In honor of the fact that it has been a week since I arrived back in the States, I present to you a small memorial. For the two weeks I was in the UK, I carried a small notebook around with me and jotted down notes and observations as I went. The following is a short list of words that I overheard that I found particularly interesting–and by interesting, I mean silly:
1. Nappie – on the flight to Scotland I saw this word written inside the plane’s lavatory. It means diaper. I don’t understand how they derived the word because there is no “n” in the word diaper at all. However, it is a lot of fun to say. Try saying it out loud three times fast in a British accent…I can’t believe you just did that.
2. Rubbish – Perhaps one of my favorites, it is a word for trash. I always like to imagine a very robust Brit with a monocle saying this while smoking a cigar and reading the daily news. What bothers me about this word is that, contrary to common sense, their trash cans are not labeled as rubbish bins. They are called litter bins. And to that I say, “that’s rubbish!”.
3. Multi-tasking soap – This is what Brits call soap that both moisturizes, cleans, and disinfects. It makes me think that tiny little soap people are busy as work scrubbing my hands, while at the same time cooking dinner and balancing their checkbook.
4. Shoestring vest – I did several double takes when I first read this on a price tag in a clothing store in London. I couldn’t wrap my head around it. How does one make a vest out of shoe laces? Then I realized that the name referenced tank tops. This only confused me more.
5. Jalepinos (without the ˜) – Every morning and evening we would watch BBC news in our flat. And every morning and evening we would see the same Subway commercial featuring one of London’s Olympian athletes. In the ads, each athlete would tell the audience what ingredients were on their “personal best” sandwich. One in particular said that he liked “teriyaki chicken, all the salad, hold the jalepinos”. When he said “jalepinos” he pronounced the “n” like a normal “n” and not a spanish “ñ”. We thought that maybe that was just how that one guy said it, but then we heard it elsewhere in the city and everyone says it wrong.
6. The registered un-waged – I always thought that America was super PC, but the Brits may have us beat with this word. It means the people who are unemployed. They also don’t call people “poor”, they call them “lower class”, which sounds a lot worse in my opinion.
7. ASBOs (pronounced ahs-boz) – An abbreviation for Antisocial Behavior Ordinances, this word was thrown around the newsroom probably every five minutes.

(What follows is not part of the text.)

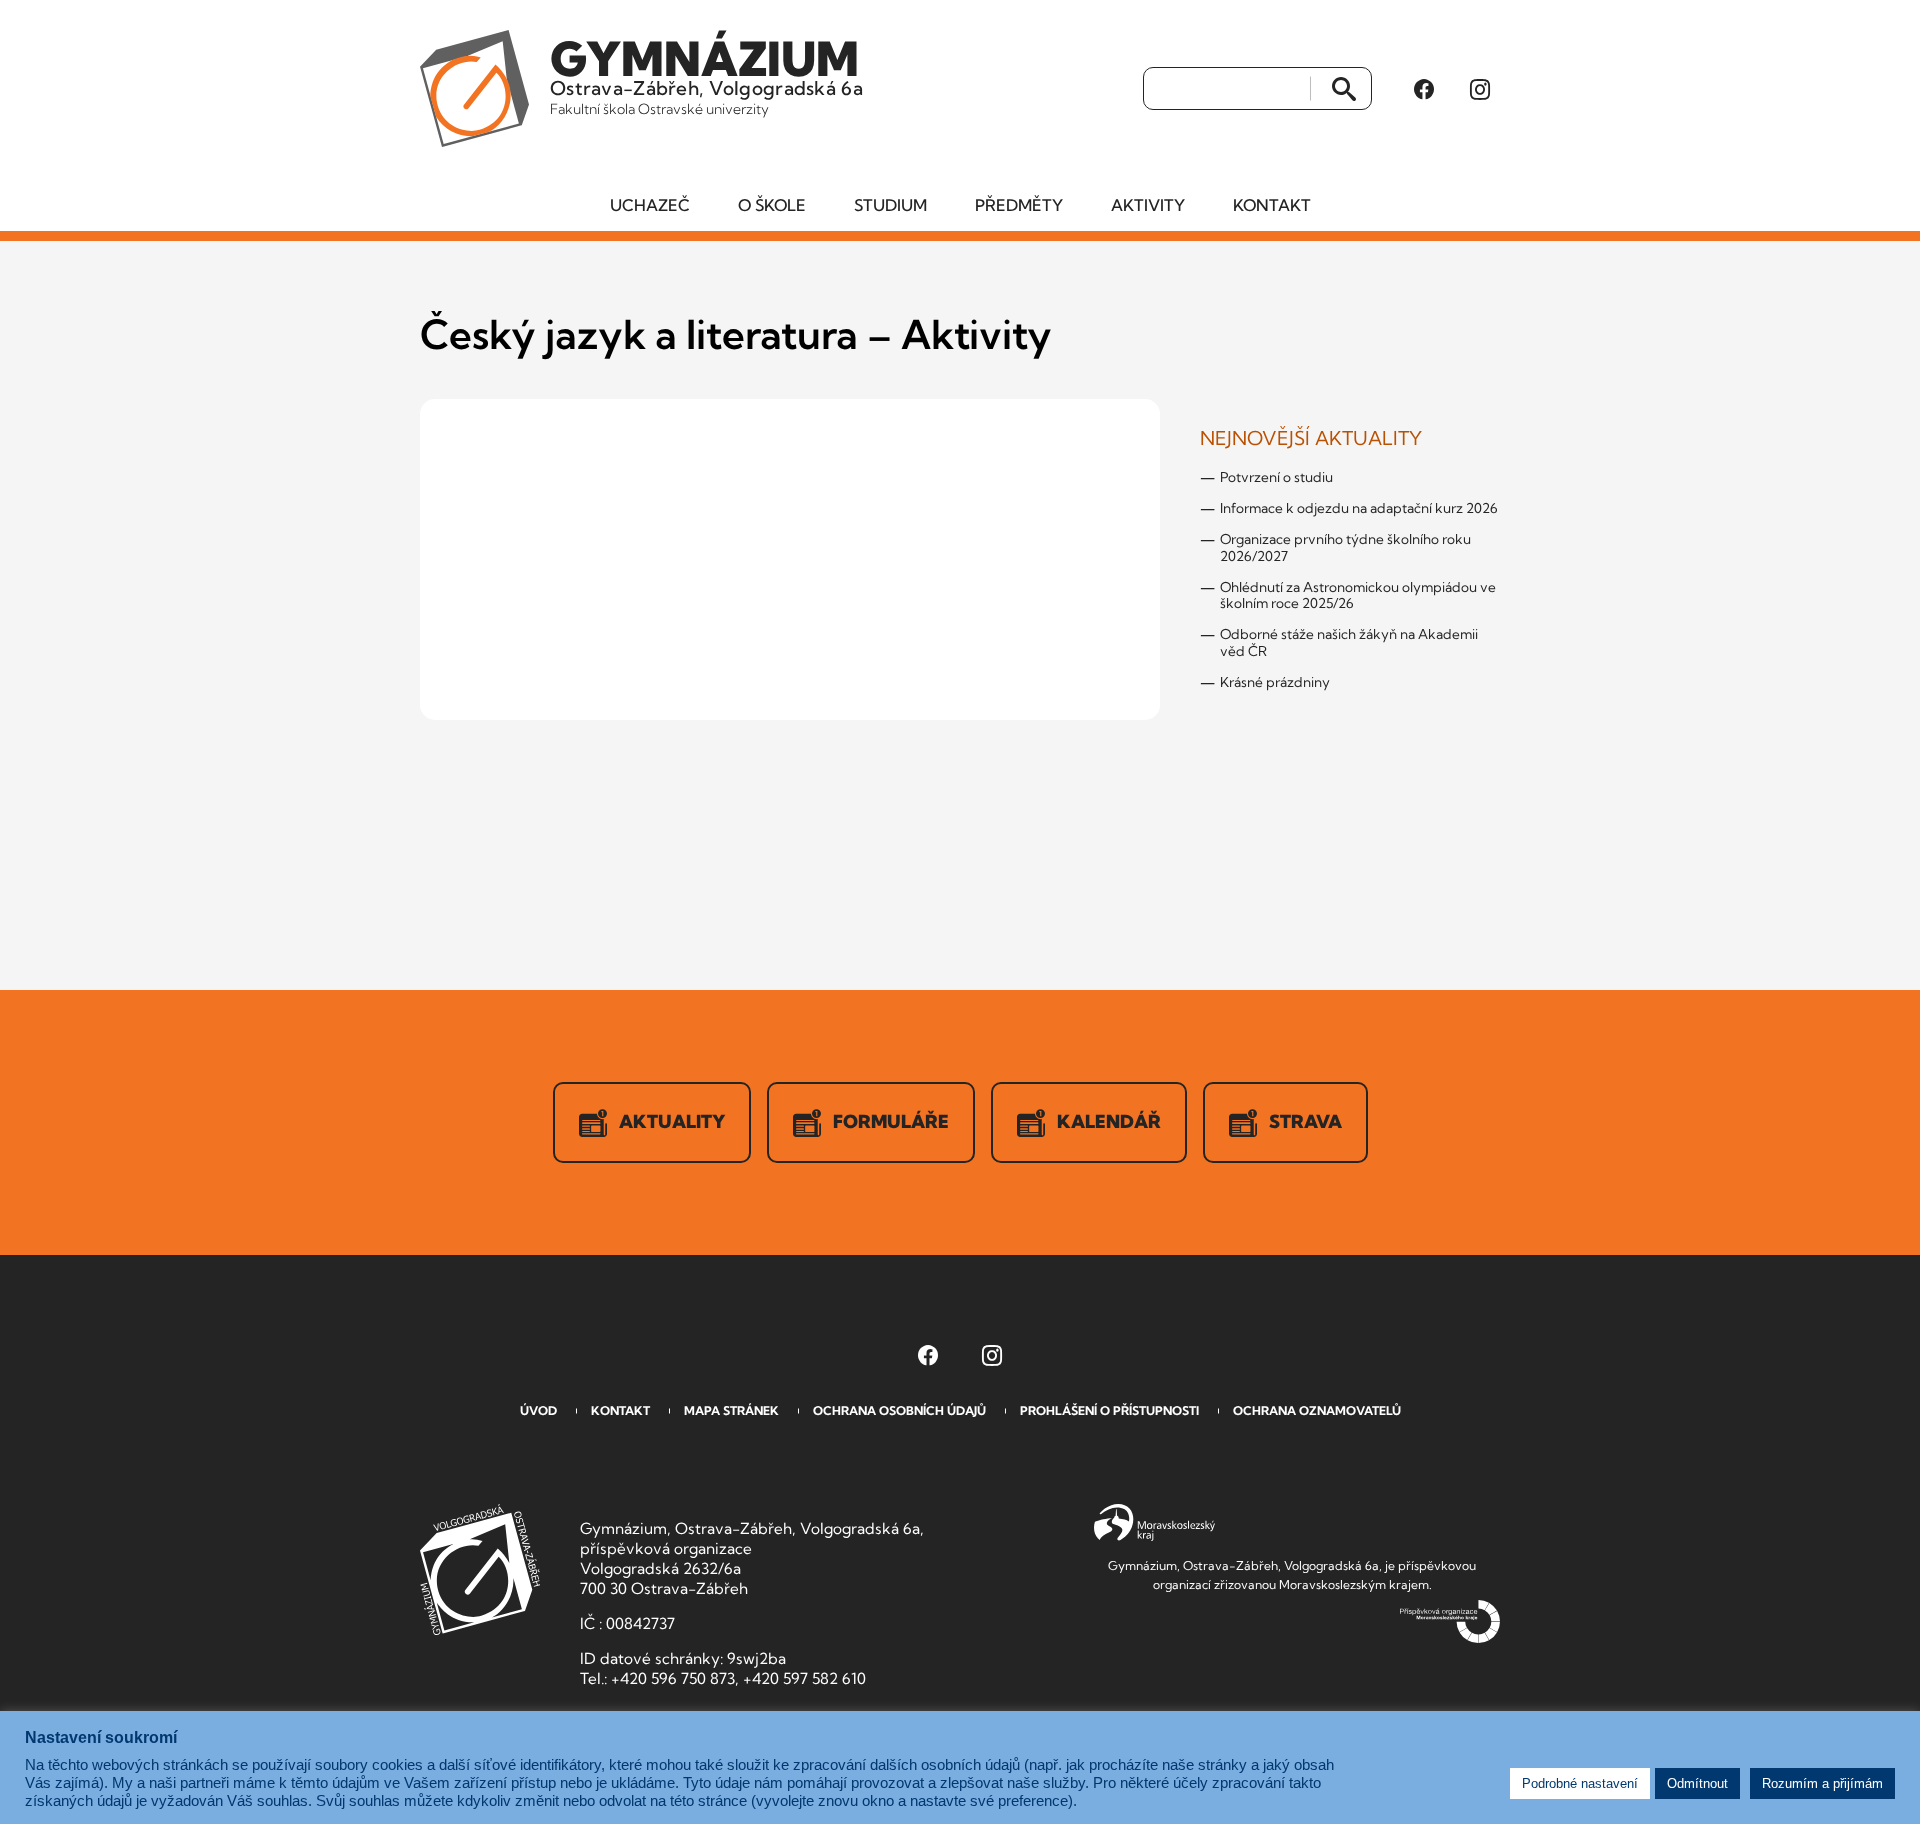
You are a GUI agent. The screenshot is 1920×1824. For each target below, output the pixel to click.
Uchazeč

Apparently, the Brits have a problem with teenagers running a muck and causing trouble. But, instead of just assuming they were poorly disciplined by parents or had rough childhoods, they have all been labeled as having some form of Antisocial Behavior (which is basically saying that they all have personality disorders) and they have had to implement several ordinances to keep them all in check. For about three days we heard nothing but information about the ASBOs and England’s fattest teenager. Go figure.